Meloni sta con Draghi e pensa a un nuovo decreto Aiuti Quater da 25 milioni

Al momento, quindi, le risposte alla crisi energetica possono essere solo nazionali. È di ieri la notizia che da ottobre in Italia il prezzo delle bollette della luce salirà del 59%. La futura premier Giorgia Meloni sposa la linea di Draghi (lavorare per una soluzione europea, tamponando il possibile in patria) e sconfessa l’alleato Salvini, che invece loda l’autarchia della Germania e insiste per un maxi-scostamento di bilancio.  

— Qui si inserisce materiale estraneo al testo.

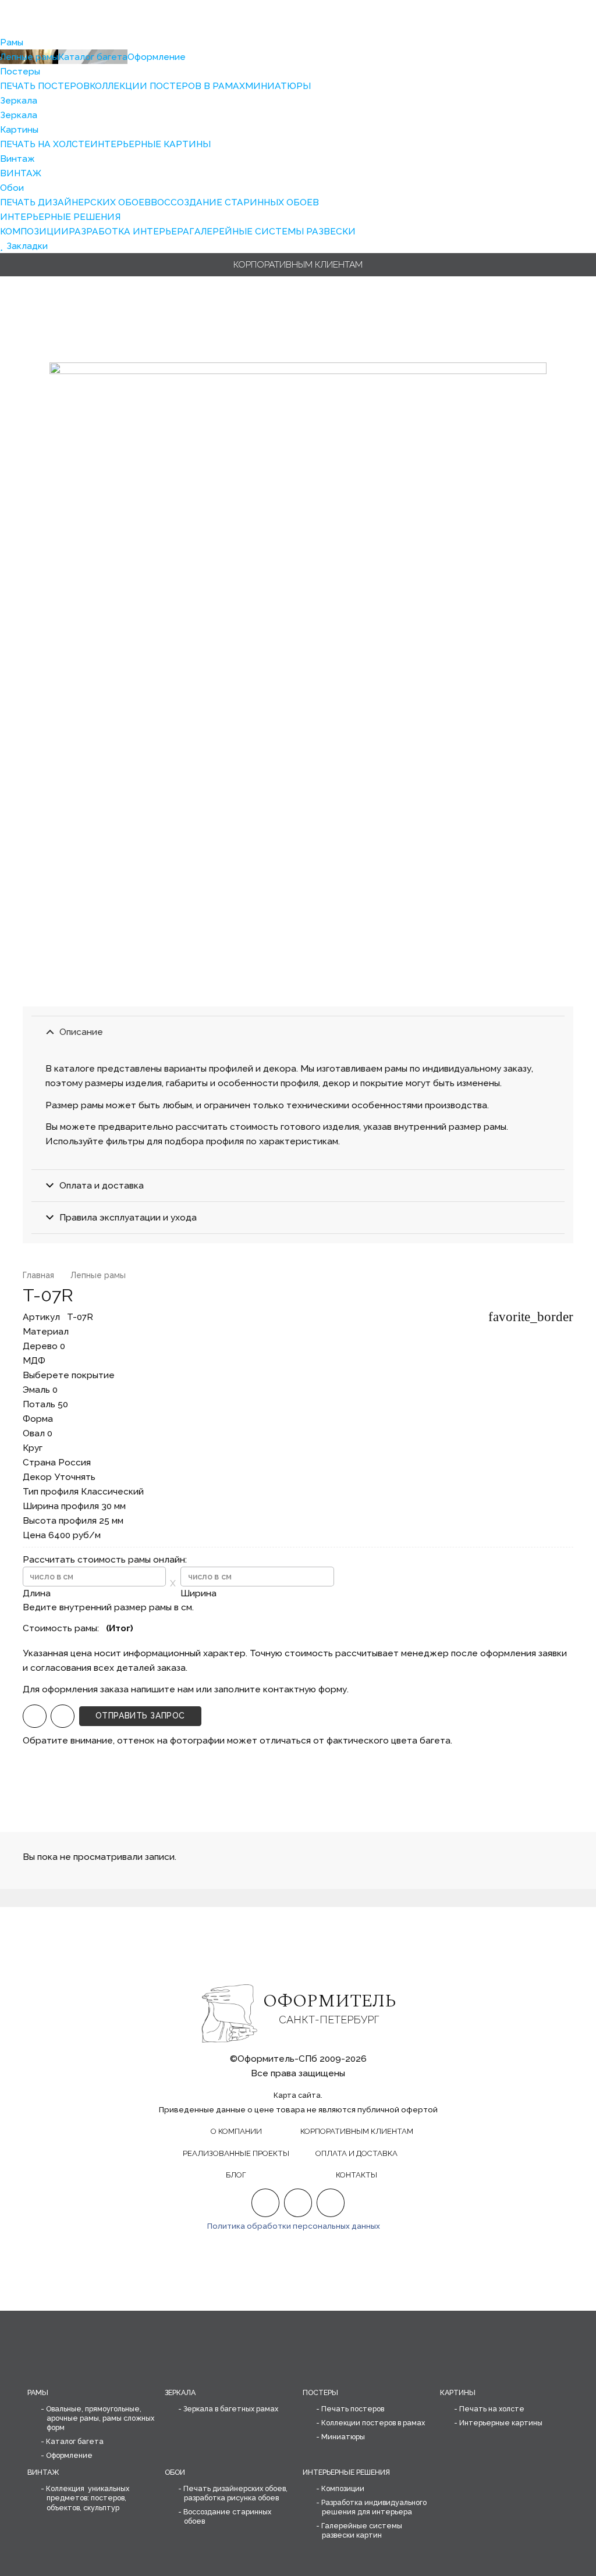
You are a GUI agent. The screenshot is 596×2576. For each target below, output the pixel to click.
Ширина (198, 1593)
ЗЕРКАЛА (180, 2392)
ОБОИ (175, 2472)
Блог (236, 2175)
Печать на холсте (491, 2408)
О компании (236, 2131)
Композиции (342, 2488)
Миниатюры (343, 2436)
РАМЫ (37, 2392)
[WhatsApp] (34, 1716)
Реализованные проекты (236, 2153)
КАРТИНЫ (458, 2392)
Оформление (69, 2455)
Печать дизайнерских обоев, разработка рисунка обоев (235, 2493)
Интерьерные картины (500, 2422)
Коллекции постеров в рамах (373, 2422)
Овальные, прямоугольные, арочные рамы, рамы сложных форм (100, 2418)
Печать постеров (352, 2408)
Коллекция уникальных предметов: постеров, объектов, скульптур (87, 2497)
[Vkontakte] (331, 2202)
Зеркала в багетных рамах (230, 2408)
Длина (37, 1593)
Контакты (356, 2175)
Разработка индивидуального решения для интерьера (374, 2507)
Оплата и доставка (356, 2153)
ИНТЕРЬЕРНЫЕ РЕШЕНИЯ (346, 2472)
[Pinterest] (298, 2202)
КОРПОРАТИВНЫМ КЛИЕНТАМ (356, 2131)
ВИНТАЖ (43, 2472)
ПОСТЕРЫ (320, 2392)
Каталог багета (75, 2441)
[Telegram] (62, 1716)
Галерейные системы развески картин (361, 2530)
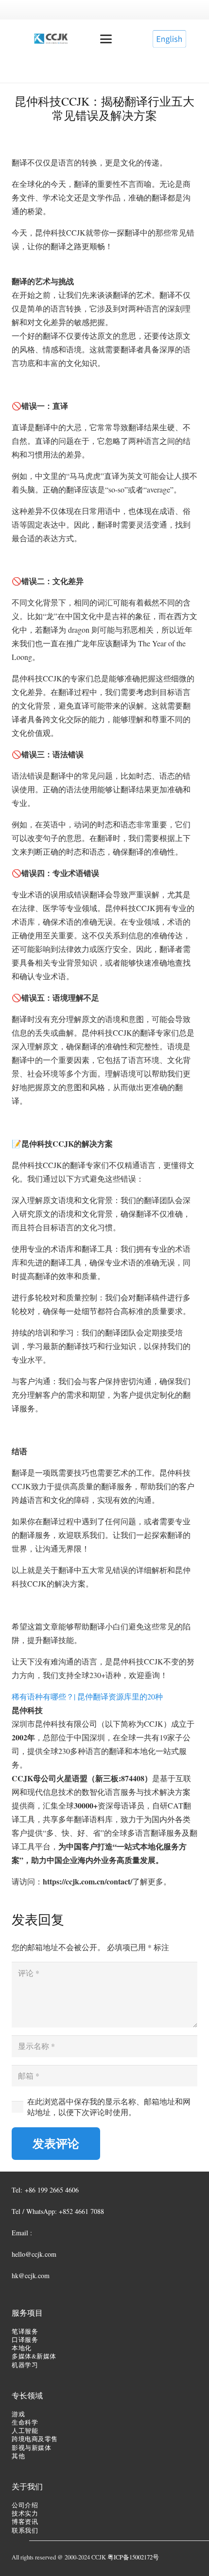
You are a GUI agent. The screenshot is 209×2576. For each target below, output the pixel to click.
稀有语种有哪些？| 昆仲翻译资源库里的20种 (87, 1696)
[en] (169, 39)
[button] (106, 39)
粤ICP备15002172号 (133, 2557)
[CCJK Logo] (51, 39)
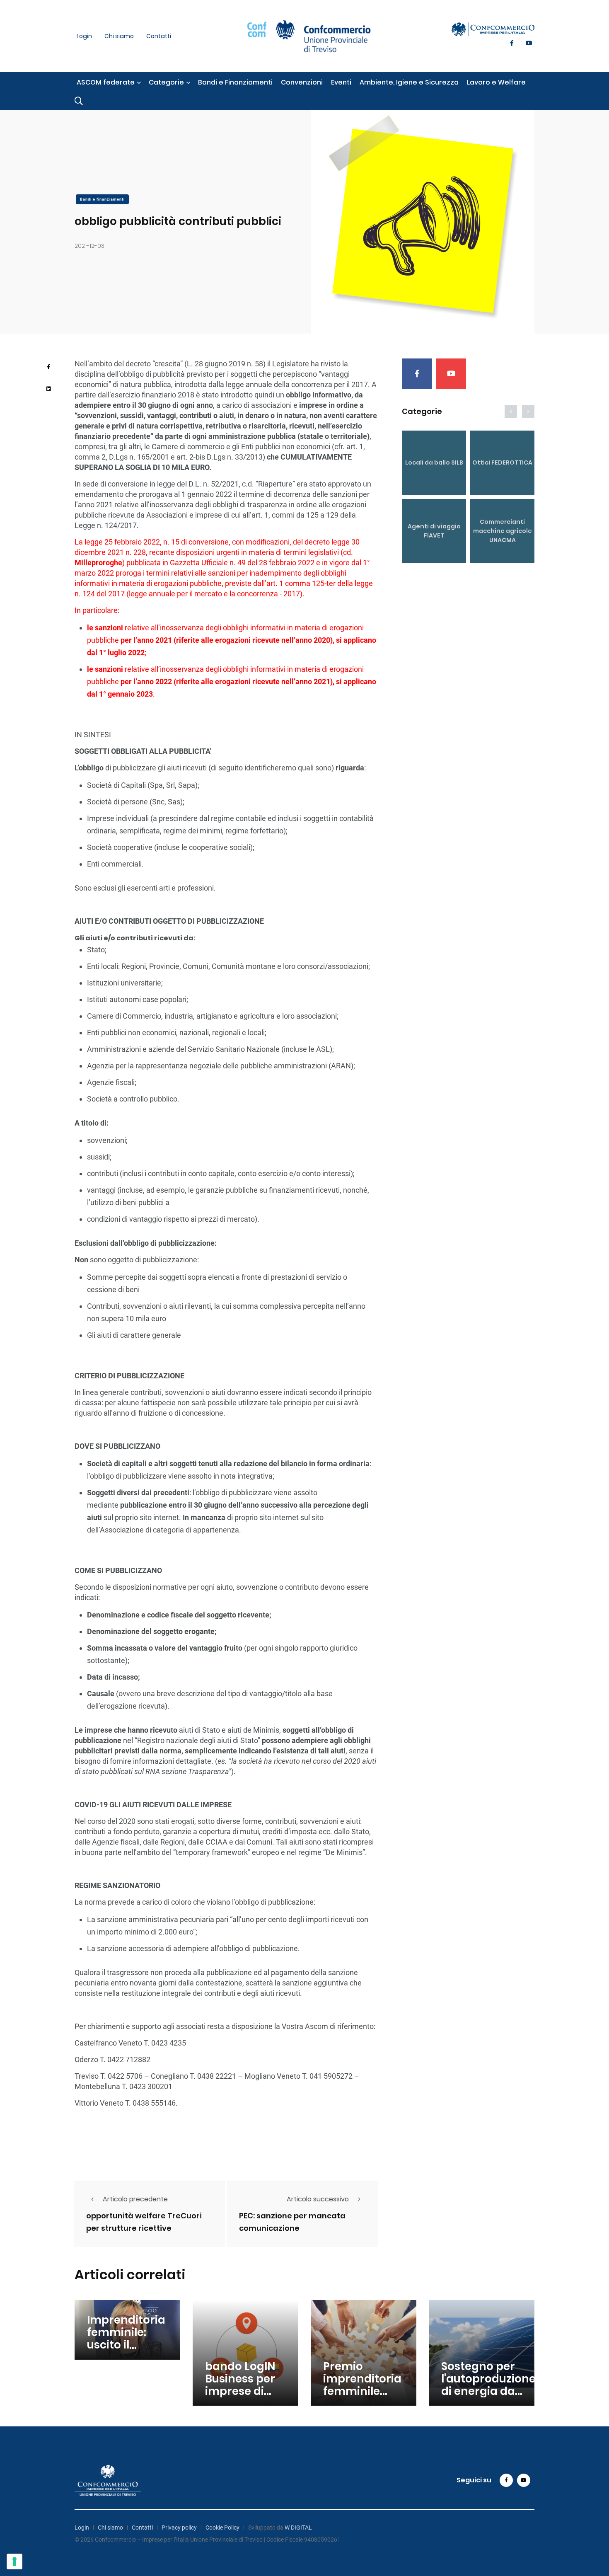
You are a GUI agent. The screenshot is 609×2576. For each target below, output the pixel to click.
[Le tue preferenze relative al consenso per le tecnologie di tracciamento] (14, 2561)
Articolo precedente (135, 2199)
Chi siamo (119, 36)
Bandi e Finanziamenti (235, 82)
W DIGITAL (298, 2527)
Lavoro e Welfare (496, 82)
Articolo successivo (318, 2199)
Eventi (341, 82)
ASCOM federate (106, 82)
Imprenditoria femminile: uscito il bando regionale (126, 2345)
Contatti (158, 36)
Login (84, 36)
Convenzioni (302, 82)
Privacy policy (179, 2527)
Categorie (166, 82)
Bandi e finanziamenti (102, 199)
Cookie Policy (222, 2527)
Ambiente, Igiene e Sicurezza (409, 82)
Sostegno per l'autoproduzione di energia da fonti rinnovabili (488, 2385)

La strada che però Meloni sembra voler seguire è quella di un decreto Aiuti quater da 25 miliardi per sostenere l’economia. L’elenco di misure da rinnovare comprende almeno tre voci: i crediti d’imposta alle imprese energivore vanno prolungati per il mese di dicembre (costo: 4,7 miliardi); prorogare il taglio da 30,5 centesimi delle accise sulla benzina, che scade il 17 ottobre, costerebbe 900 milioni al mese; si pensa poi a una riedizione del bonus da 150 euro per pensionati, lavoratori e autonomi fino a 20 mila euro di reddito.

Meloni ragiona anche su nuovi aiuti per aiutare famiglie e imprese indebitate a causa delle bollette. Le misure possibili su questo fronte sono diverse: moratoria su mutui e debiti; rinegoziazione e ristrutturazione delle somme dovute, con diluizione dei tempi di pagamento; potenziamento della rateizzazione delle bollette; misure di garanzia pubblica prestate dal Fondo per le pmi e da Sace, già estese dal governo Draghi fino a dicembre, ancora più ampie.

I 25 miliardi necessari per tutto questo arriverebbero da più fonti: 10 dal minor deficit di quest’anno; altri 10 potrebbero come possibile extragettito tributario (sospinto dall’inflazione) nell’ultima parte dell’anno; un miliardo avanza dal decreto Aiuti ter, dalla tassa sugli extraprofitti delle aziende rinnovabili; infine, dovrebbero arrivare entro novembre almeno altri 5 miliardi su 8 dal saldo della tassa sugli extraprofitti delle aziende energetiche (anche se pende un ricorso di alcune di loro su cui il Tar si pronuncerà l’8 novembre e la stessa Meloni vuole cambiare la norma). Tutti soldi utilizzabili senza fare altro deficit.